Evaluation of the N6-methyladenosine (m6A) RNA modification pathway as a driver of tumor proliferation via high-throughput CRISPR screening

The methylation of RNA adenosines into N6-methyladenosine (m6A) affects cell proliferation. Indeed, CRISPR- knock-out (KO) screenings identified m6A effectors (writers, erasers and readers) as essential in cancer cell lines, e.g., colorectal cancer (CRC) and acute myeloid leukaemia (AML). This opens new questions regarding the mechanisms by which these effectors contribute to the function of m6A in cancer, which may be investigated with CRISPR-cytosine base editing (CBE). In CBE, a cytidine deaminase fused to a nicking Cas9 nuclease performs C->T transitions, allowing programmable nucleotide changes. The aim of this project is to study m6A in cancer cell proliferation by means of a pooled CRISPR screening. By applying CRISPR-CBE and KO, enrichment analysis of the sgRNAs will determine the association between specific single-nucleotide mutations and gene-loss, and the proliferation phenotype. In details, we prepared the in-silico sgRNA library targeting m6A and control genes. We applied a tiling strategy (i.e., multiple sgRNAs targeting different gene locus) to perform a high-density mutagenesis of the targeted sequences in HT-29 (CRC) and AML (MOLM-13, NOMO-1) cell lines. Our screening will identify m6A genes important for cancer cell proliferation, and that might represent druggable sites.
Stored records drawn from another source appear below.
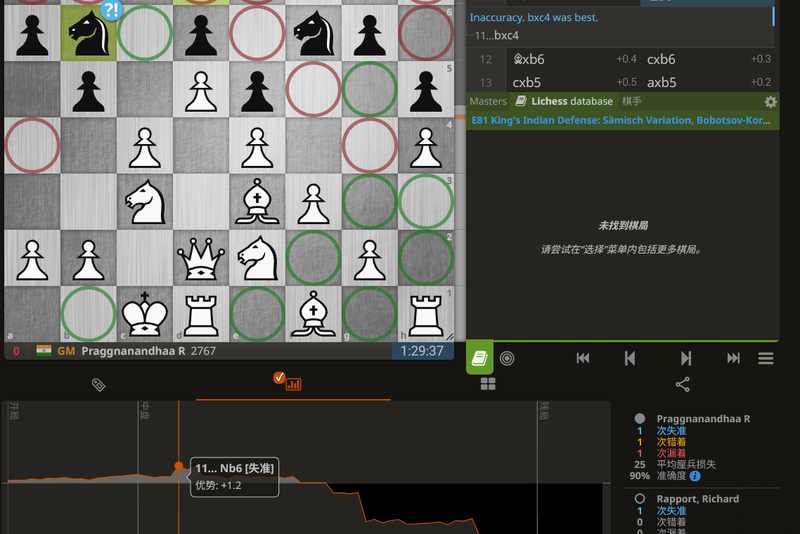Jump to the last move
The width and height of the screenshot is (800, 534).
(733, 358)
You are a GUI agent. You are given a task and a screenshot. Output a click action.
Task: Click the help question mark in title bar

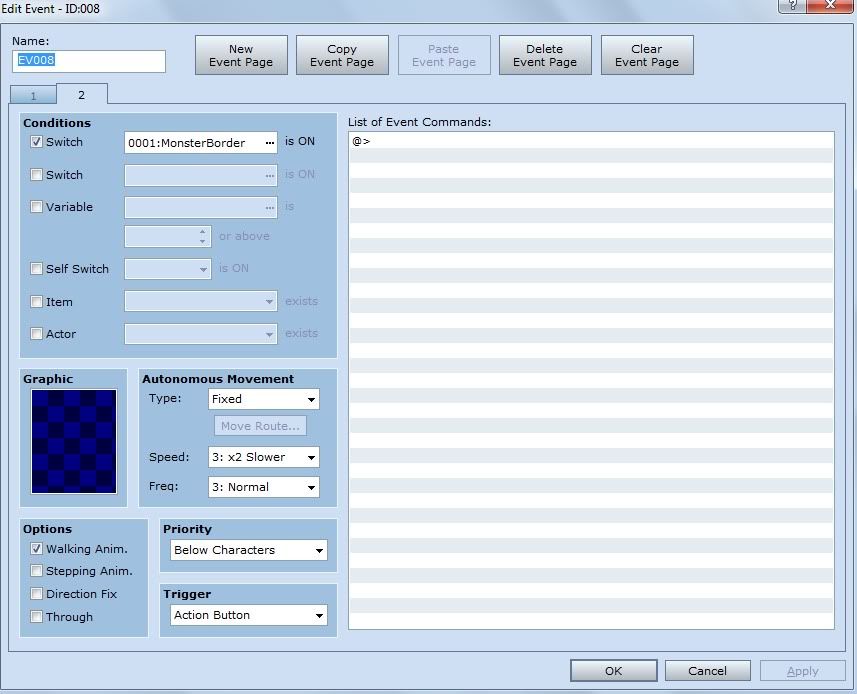pos(790,6)
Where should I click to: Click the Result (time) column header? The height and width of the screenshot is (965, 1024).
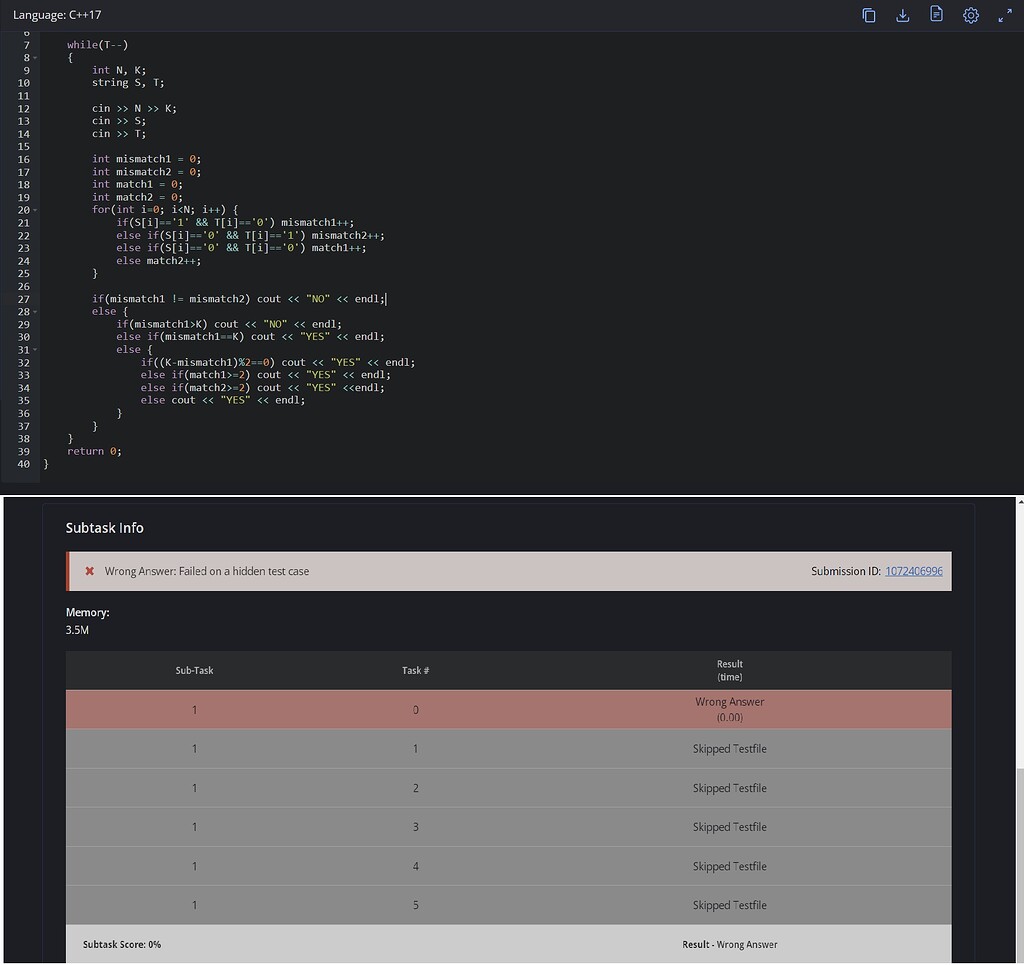(729, 670)
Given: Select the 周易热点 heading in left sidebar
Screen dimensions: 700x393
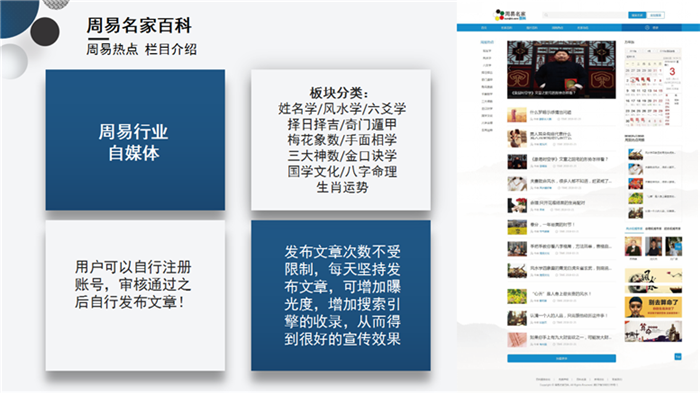Looking at the screenshot, I should 487,42.
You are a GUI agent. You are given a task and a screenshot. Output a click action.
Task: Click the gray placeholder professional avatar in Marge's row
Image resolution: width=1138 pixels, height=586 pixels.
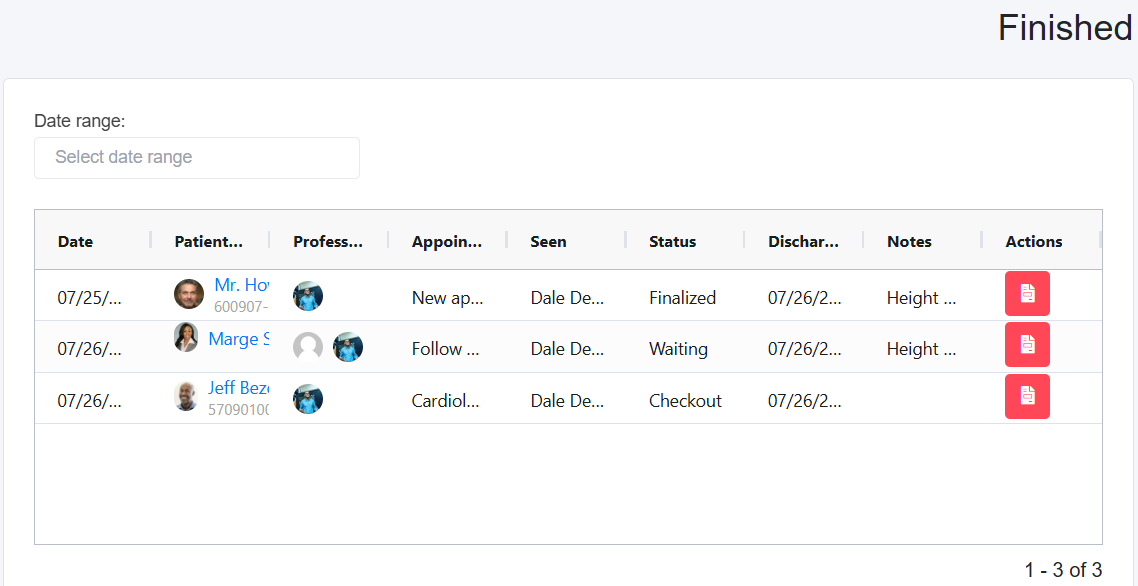[308, 347]
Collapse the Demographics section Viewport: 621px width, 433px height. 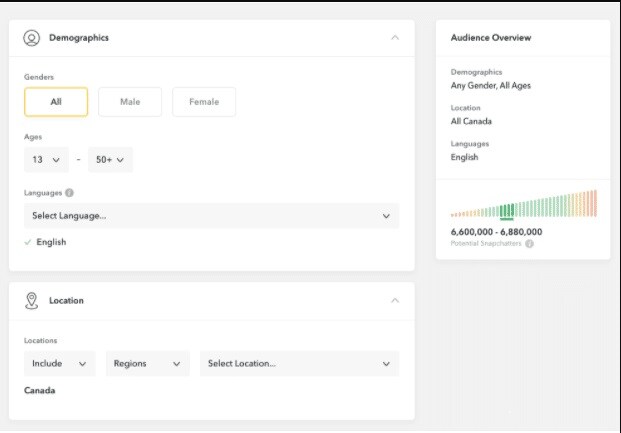pos(395,38)
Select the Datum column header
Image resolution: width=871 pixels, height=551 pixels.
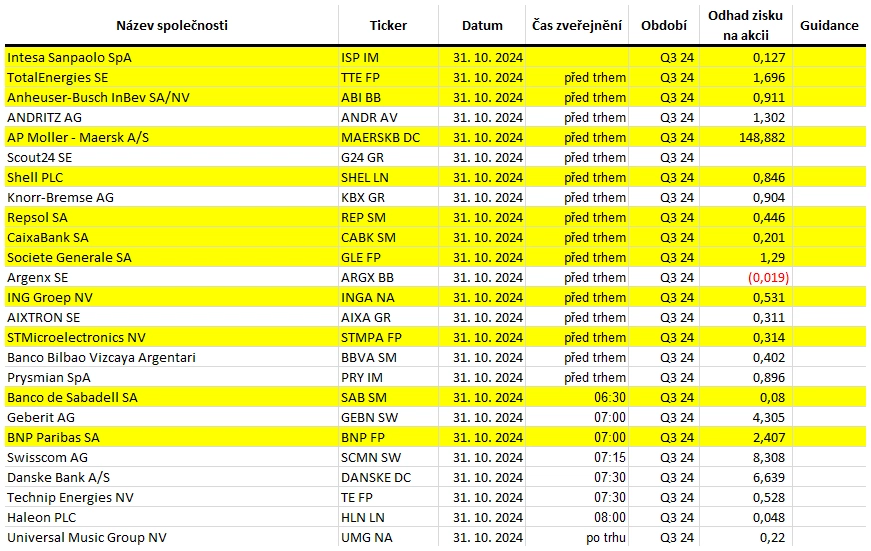pyautogui.click(x=482, y=26)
In addition, we will create a dataset of gene variants associated with the proliferative phenotype, which may be useful for assessing the function of variants of uncertain significance. The study will investigate the role of m6A writers, erasers and readers in CRC and AML proliferation and expect to provide molecular insights for the development of novel drug treatments.